"""

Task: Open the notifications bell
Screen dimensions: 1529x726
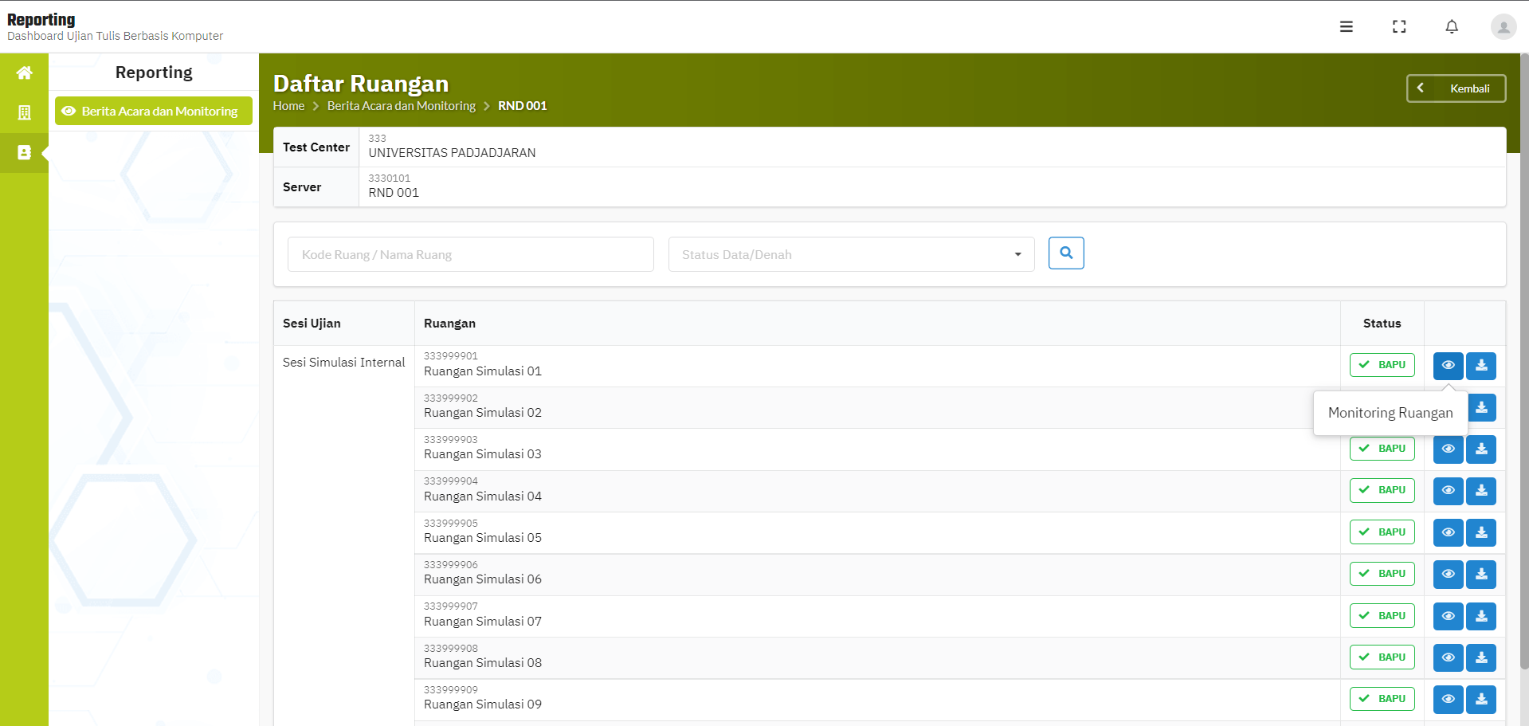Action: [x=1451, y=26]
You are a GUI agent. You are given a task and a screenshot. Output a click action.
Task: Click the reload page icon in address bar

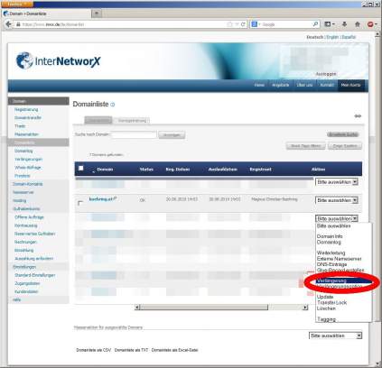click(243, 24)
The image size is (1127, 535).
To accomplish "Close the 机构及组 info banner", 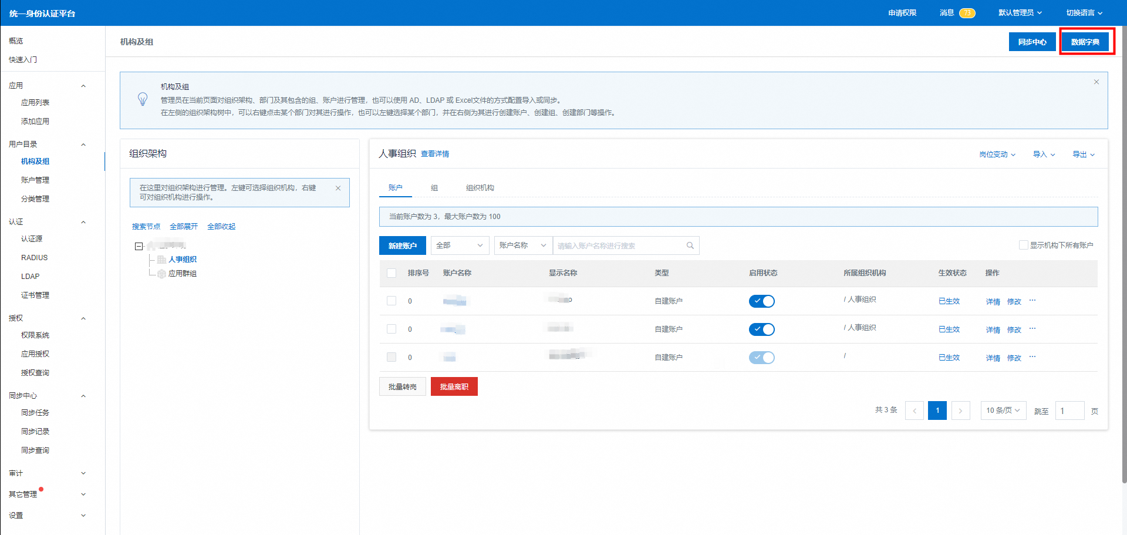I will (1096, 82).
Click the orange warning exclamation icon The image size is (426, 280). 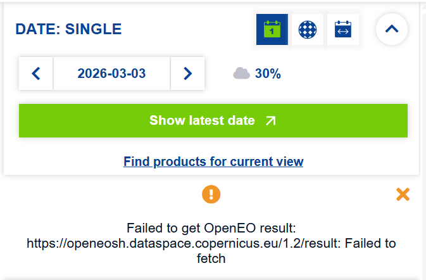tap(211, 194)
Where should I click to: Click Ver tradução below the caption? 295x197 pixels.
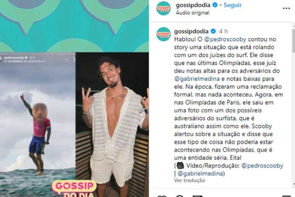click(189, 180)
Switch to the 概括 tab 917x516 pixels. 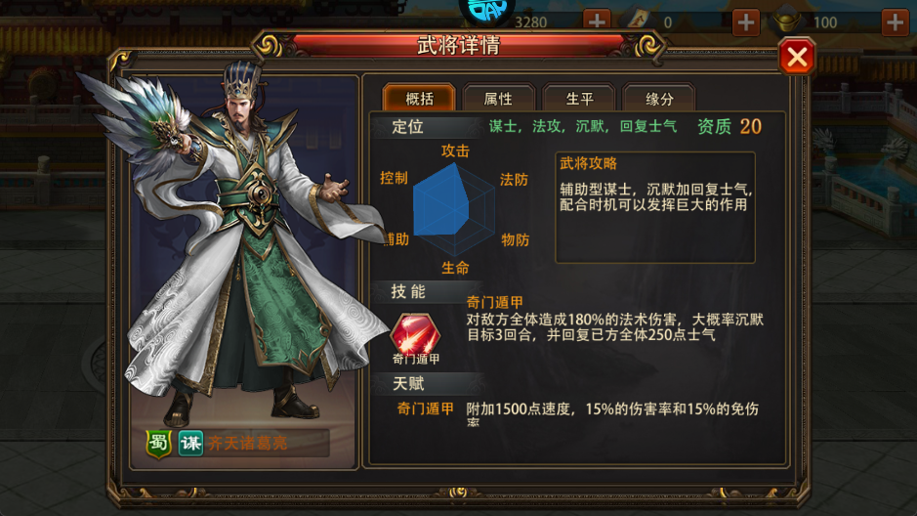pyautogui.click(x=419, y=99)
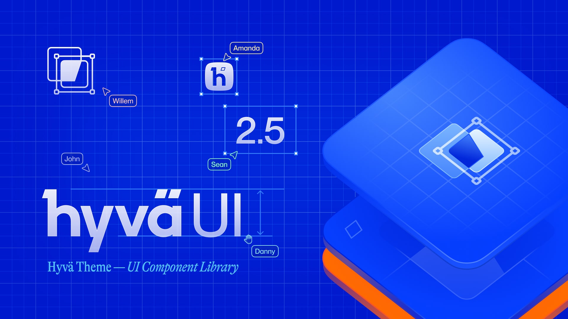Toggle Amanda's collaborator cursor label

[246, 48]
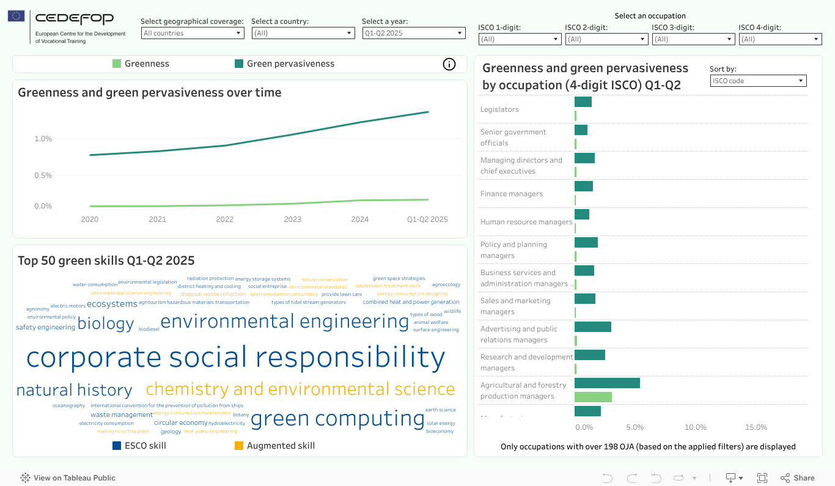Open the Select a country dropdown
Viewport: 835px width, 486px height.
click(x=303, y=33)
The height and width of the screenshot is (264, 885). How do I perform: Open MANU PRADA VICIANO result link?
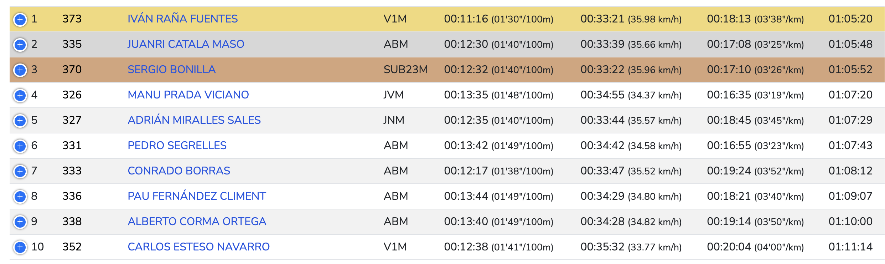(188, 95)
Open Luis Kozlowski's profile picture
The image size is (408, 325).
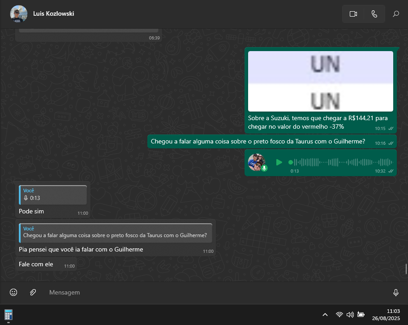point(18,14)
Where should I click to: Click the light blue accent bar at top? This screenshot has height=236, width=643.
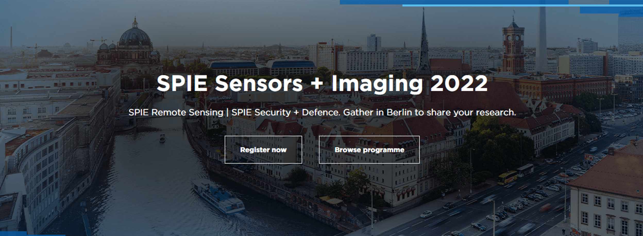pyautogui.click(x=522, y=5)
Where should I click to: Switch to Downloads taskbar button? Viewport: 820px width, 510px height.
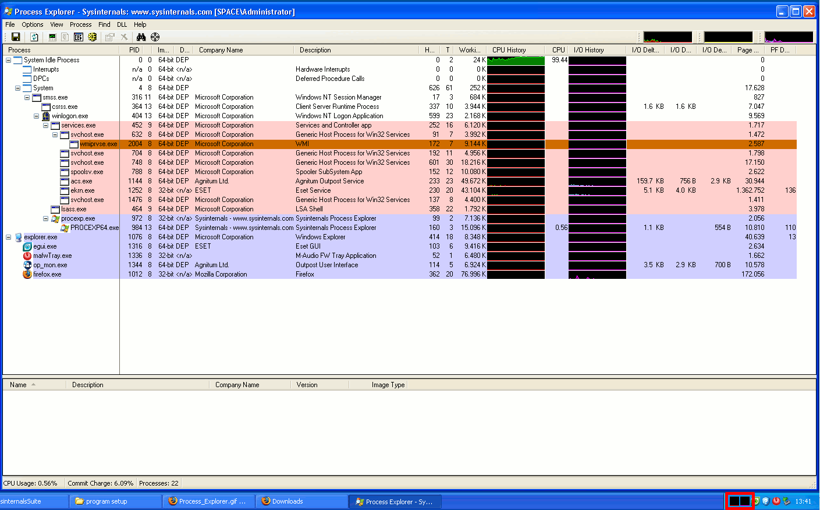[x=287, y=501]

"""

Quote, without alteration, the lines running from the line containing "The image size is (408, 325)." to the last line of the entries, and include no pictures.

__Result for this task__.
The image size is (408, 325).
point(18,14)
Where should I click to: Click the light blue accent bar at top? This screenshot has height=236, width=643.
pyautogui.click(x=522, y=5)
Where should I click to: Switch to Downloads taskbar button? Viewport: 820px width, 510px height.
[x=287, y=501]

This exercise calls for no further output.